But Peretz and Gabbay thought otherwise. Israel’s unilateral pullout from Gaza in 2005 resulted in three wars and 16,000 rockets on Israel (compared to zero from the Israeli-controlled West Bank), while its unilateral withdrawal from Lebanon in 2000 enabled Hezbollah to grow from a terrorist nuisance into a major strategic threat. That terrorist organization’s arsenal of 150,000 rockets is larger than that of most national armies. The candidates evidently concluded that even left-of-center Israelis no longer believe the activist “experts” who persist in denying that unilateral withdrawal endangers Israel’s security.

Moreover, both candidates promised to freeze settlement construction, but only outside the major settlement blocs. This is a sharp rejection of the line the Obama Administration spent eight years peddling—that construction anywhere beyond the 1949 armistice lines, even in areas everyone knows will remain Israeli under any agreement, is an obstacle to peace. It turns out even left-of-center Israelis consider it ludicrous for Israel to stop building in the settlement blocs and large Jewish neighborhoods of east Jerusalem. They simply don’t buy the idea that construction in these areas, which will clearly remain Israeli, is a legitimate excuse for the Palestinians’ ongoing refusal to negotiate.

No less noteworthy was one glaring omission. Though both candidates promised immediate final-status negotiations with the Palestinians and deemed a peace deal essential, their only stated reason for this position was to keep Israel from becoming a binational state. Neither so much as mentioned the fear that Israel could face growing international isolation if it didn’t resolve the conflict. That claim has been a staple of left-wing advocacy for years. It was most famously expressed by former Labor chairman (and former prime minister) Ehud Barak who, in 2011, warned that Israel would face a “diplomatic tsunami” if the conflict continued.

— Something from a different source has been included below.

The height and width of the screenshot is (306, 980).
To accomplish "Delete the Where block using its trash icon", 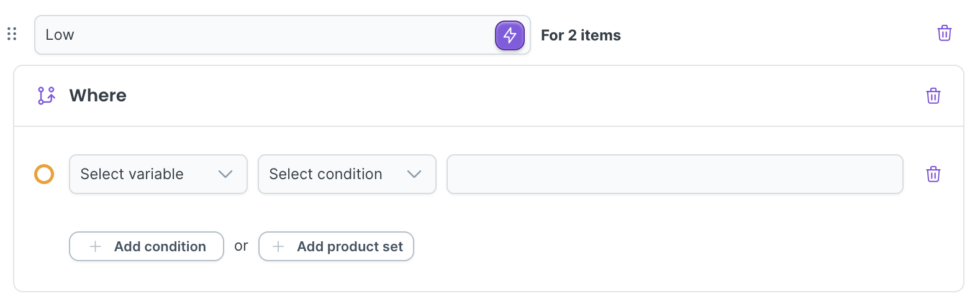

This argument has been getting harder and harder to make in recent years, as Israel’s diplomatic reach has steadily expanded. But it would have sounded particularly fatuous coming just days after Indian Prime Minister Narendra Modi’s historic visit to Israel, which caused many who had previously parroted Barak’s warning to throw in the towel. Typical headlines from center-left commentators included “Where’s the diplomatic isolation?” and “Modi visit shows Israel can improve foreign ties even without a peace process.” Judging by the fact that neither Peretz nor Gabbay mentioned this argument, they evidently think even Labor Party members will no longer buy it.

As an aside, it’s far from clear that diplomatic ties would continue expanding under a Labor government, because center-left governments typically view the Palestinian issue as their top priority, and therefore devote much less time and energy to expanding ties with the rest of the world. In contrast, since Netanyahu’s government believes a Palestinian deal is currently unobtainable, it has invested enormous effort in expanding Israel’s other diplomatic relationships. And that effort matters.

As Kenya’s UN ambassador said last week, it’s only recently that “the lights have gone on” in Israel and it has started engaging. Previously, he spent years asking Israeli officials, “Why are you not engaged? Where is Israel?” But the possibility that Labor might choose to focus on the Palestinians instead doesn’t change the fact that Israel clearly can expand its diplomacy even without a peace process.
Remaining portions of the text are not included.